Когда проезжали Никольск с его кварталами новых, современных домов, Каныш Имантаевич сказал:
— А здесь, Вася, был твой лагерь. Я к тебе в тридцать шестом приезжал.
— И перебросил нас в пойму Кенгира, на съемку речных конгломератов. Мы там еще нашли старинные арабские книги. Помнишь?..
В поселок Рудник они въехали уже в сумерках. Василий Иванович жил там, где прежде был заезжий двор геологов. С тех пор здесь так и остались бревенчатые навесы.
Зоя Ивановна руками всплеснула:
— И ждала, признаться, и не ждала. А пироги-то, Каныш Имантаевич, еще горячие, словно подгадала.
Все здесь было знакомым. И подворье, и брезентовые плащи на вешалке, и эти просторные комнаты с добротной мебелью без входившей в моду полировки, и запах пирогов и баранины.
Ели без оглядки на диетические запреты. Сдабривали ужин шутками, воспоминаниями, понятными только им. Василий Иванович неожиданно нахмурился:
— Вот что я должен сказать. Опять меня сватают. В Министерство геологии. Говорят, засиделся. Да вот и дети уже в Алма-Ате учатся. А я не решаюсь.
Вероятно, Каныш Имантаевич знал об этом. Иначе бы он сразу не ответил так уверенно:
— И правильно делаешь, Вася, что не решаешься. Нельзя тебе никуда уезжать отсюда. Джезказган стоит того, чтобы ему посвятить всю жизнь, без остатка.
Помедлил немного и с теплой задумчивостью добавил:
— Да и мне спокойнее будет. В надежных руках наше дело. Впрочем, мое спокойствие — дело десятое. Исходи из интересов Джезказгана.
— Спасибо, Каныш. Твое мнение для меня решающее. Не уеду я отсюда. Не уеду. Слышишь, Зоя?
Они встали на рассвете. На въезде в Джезказган отпустили машину и пошли к Дворцу культуры пешком.
Город жил своей утренней жизнью. Домохозяйки спешили в магазины. Перед школой играли ребятишки. И дети, конечно, не могли догадаться, что эти двое высоких прохожих имеют самое прямое отношение и к школе, в которой они учатся, и к городу, в котором они родились.
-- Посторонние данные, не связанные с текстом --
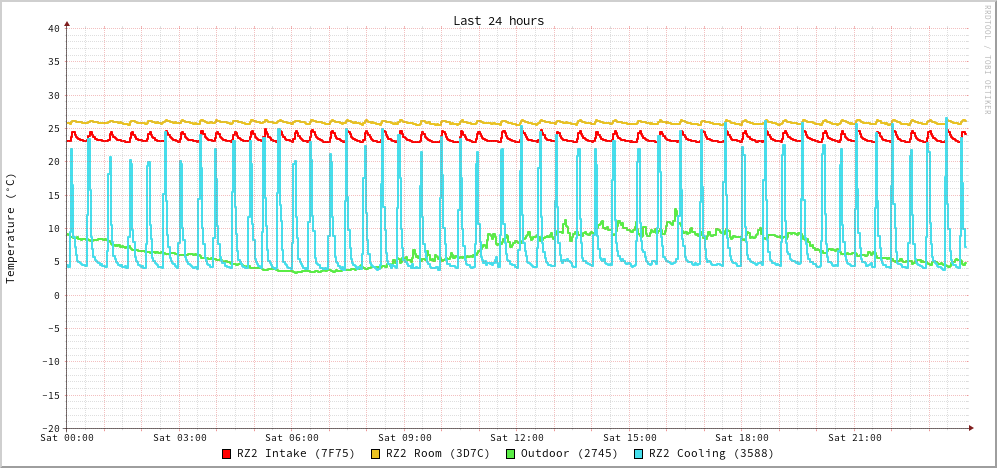Click the RRDTOOL / TOBI OETIKER watermark
This screenshot has height=468, width=997.
click(x=987, y=60)
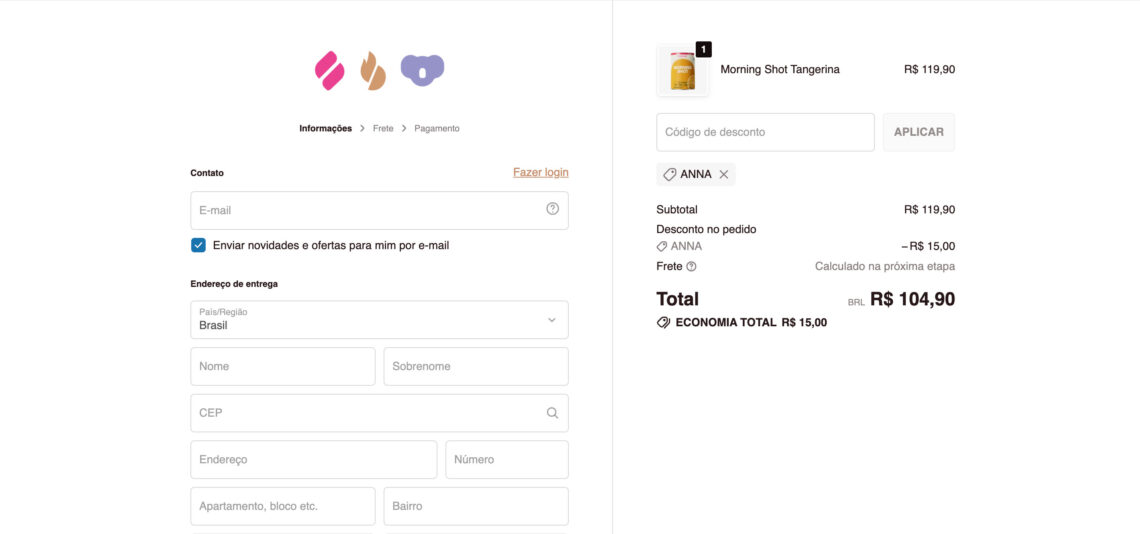The width and height of the screenshot is (1140, 534).
Task: Click the Morning Shot Tangerina product thumbnail
Action: coord(683,71)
А Каныш Имантаевич и Штифанов не могли и подумать, что вместе они проходят по Джезказгану в последний раз, что не пройдет и трех лет, как горно-металлургическому комбинату присвоят имя К. И. Сатпаева, из первой меди, которая будет здесь получена в день открытия XXIV съезда КПСС, отольют символический ключ от города. А местный скульптор из этой же меди сделает барельеф Сатпаева для краеведческого музея. Они не могли знать и того, что город Джезказган станет областным центром новой области, в которой будет сконцентрирована цветная металлургия республики, и прежде всего промышленность меди.
…В том же 1961 году Каныш Имантаевич побывал и в Баянаульском районе. Навестил зимовку-корык невдалеке от берегов речушки Ашису — Горькая вода. В низине, защищенной холмами от ветров, по-прежнему стоял деревянный дом, в котором он родился и провел детские годы. Каким маленьким по? казался он Канышу Имантаевичу теперь.
Он поднялся на тот холм, где находилась могила родителей: скромная ограда, мраморная плита. Старики, сопровождавшие Сатпаева, ожидали его у подножья холма. Ожидали долго, пока он был наедине с самим собою.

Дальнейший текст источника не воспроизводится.